* [ABOUT THIS EXERCISE]: Report each line of the entries that contains the word "will", copied in full.

* [EXERCISE MATERIALS]:
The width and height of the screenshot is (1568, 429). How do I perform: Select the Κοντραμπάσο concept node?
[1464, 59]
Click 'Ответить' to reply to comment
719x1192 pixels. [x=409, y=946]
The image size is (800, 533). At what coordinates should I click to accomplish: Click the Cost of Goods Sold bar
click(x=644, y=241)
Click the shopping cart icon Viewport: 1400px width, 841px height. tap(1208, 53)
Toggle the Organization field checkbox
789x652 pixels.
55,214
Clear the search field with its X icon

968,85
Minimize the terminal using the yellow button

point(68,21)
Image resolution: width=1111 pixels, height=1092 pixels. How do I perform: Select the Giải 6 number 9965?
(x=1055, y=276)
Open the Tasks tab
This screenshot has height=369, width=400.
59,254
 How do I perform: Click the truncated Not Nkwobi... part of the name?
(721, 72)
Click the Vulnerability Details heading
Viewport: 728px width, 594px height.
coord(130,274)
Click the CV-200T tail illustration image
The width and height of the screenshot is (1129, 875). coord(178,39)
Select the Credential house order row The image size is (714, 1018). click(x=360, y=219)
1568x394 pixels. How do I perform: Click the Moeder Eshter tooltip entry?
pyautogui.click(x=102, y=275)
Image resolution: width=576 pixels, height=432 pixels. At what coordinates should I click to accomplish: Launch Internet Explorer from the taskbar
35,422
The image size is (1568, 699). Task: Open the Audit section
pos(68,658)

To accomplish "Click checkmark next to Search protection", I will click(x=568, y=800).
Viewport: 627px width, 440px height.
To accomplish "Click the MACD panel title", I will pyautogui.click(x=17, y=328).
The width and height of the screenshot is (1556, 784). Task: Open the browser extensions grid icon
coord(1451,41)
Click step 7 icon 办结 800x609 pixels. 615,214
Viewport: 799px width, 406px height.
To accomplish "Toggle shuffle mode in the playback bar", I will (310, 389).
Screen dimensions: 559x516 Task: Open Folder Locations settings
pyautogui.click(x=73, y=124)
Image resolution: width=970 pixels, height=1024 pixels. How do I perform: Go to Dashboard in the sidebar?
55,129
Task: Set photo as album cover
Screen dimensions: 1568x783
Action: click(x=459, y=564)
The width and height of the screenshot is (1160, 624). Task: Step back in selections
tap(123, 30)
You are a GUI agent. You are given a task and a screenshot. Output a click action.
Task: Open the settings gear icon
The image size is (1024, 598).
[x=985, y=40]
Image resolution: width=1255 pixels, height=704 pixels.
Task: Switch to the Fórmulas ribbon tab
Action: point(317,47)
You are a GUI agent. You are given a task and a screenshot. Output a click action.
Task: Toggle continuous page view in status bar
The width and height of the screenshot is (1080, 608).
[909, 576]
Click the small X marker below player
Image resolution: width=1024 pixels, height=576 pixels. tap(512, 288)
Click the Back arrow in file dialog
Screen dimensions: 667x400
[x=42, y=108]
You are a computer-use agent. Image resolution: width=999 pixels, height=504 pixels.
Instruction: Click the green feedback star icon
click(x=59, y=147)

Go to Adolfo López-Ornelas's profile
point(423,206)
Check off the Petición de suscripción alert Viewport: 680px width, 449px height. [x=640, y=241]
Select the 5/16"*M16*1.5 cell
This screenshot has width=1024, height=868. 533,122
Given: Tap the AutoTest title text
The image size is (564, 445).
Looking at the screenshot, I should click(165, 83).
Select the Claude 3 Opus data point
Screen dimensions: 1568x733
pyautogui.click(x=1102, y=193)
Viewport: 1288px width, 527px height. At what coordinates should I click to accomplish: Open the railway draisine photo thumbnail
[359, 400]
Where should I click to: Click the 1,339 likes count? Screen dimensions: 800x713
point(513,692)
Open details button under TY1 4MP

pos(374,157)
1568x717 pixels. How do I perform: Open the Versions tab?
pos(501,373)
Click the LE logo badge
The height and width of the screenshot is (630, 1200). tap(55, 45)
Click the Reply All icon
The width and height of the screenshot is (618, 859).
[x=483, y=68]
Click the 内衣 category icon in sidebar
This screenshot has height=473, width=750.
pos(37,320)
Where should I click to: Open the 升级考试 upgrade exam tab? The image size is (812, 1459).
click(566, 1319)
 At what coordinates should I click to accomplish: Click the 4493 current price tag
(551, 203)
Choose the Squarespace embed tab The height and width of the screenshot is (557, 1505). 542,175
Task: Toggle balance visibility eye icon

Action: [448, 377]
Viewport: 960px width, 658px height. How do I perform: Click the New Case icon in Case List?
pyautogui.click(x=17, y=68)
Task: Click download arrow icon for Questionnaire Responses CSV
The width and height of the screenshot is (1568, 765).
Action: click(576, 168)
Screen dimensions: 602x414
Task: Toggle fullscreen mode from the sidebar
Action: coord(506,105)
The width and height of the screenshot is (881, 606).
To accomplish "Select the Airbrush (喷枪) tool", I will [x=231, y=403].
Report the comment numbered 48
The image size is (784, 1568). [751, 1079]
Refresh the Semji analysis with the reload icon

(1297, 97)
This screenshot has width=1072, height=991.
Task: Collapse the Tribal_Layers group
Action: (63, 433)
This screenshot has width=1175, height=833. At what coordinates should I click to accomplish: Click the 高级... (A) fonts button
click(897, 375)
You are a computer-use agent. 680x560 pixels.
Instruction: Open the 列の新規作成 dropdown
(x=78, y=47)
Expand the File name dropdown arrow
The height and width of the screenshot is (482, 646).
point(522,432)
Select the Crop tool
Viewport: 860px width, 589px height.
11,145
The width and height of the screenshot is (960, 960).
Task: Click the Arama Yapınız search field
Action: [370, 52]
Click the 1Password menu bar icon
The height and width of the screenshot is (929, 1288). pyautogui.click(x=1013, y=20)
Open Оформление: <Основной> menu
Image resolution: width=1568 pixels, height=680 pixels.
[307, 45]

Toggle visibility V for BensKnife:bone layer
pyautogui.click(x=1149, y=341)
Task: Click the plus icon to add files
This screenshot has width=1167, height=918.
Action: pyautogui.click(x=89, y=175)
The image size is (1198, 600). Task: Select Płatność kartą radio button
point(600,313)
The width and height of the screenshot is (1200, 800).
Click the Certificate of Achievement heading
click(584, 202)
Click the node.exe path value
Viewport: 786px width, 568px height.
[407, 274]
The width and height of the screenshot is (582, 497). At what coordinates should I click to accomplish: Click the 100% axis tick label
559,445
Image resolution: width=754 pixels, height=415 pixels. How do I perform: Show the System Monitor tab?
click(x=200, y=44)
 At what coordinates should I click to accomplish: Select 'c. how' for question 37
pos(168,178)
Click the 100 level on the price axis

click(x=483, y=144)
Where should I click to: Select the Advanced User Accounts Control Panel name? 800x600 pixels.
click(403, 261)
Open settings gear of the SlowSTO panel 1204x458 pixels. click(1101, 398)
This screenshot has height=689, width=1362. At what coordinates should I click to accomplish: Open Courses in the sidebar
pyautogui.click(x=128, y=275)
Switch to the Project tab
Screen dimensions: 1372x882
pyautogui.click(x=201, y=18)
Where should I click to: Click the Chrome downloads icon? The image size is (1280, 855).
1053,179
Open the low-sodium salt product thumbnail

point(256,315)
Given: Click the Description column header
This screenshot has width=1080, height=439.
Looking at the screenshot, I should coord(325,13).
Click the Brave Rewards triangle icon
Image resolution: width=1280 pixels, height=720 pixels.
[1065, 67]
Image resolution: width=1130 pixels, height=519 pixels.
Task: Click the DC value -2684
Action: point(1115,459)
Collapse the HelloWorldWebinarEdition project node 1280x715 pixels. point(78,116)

* [EXPECTED OUTPUT]:
To accomplish "Click checkmark next to Search protection", I will click(x=568, y=800).
To accomplish "Click the MACD panel title", I will pyautogui.click(x=17, y=328).
To accomplish "Toggle shuffle mode in the playback bar", I will (310, 389).
To accomplish "Select the Airbrush (喷枪) tool", I will [x=231, y=403].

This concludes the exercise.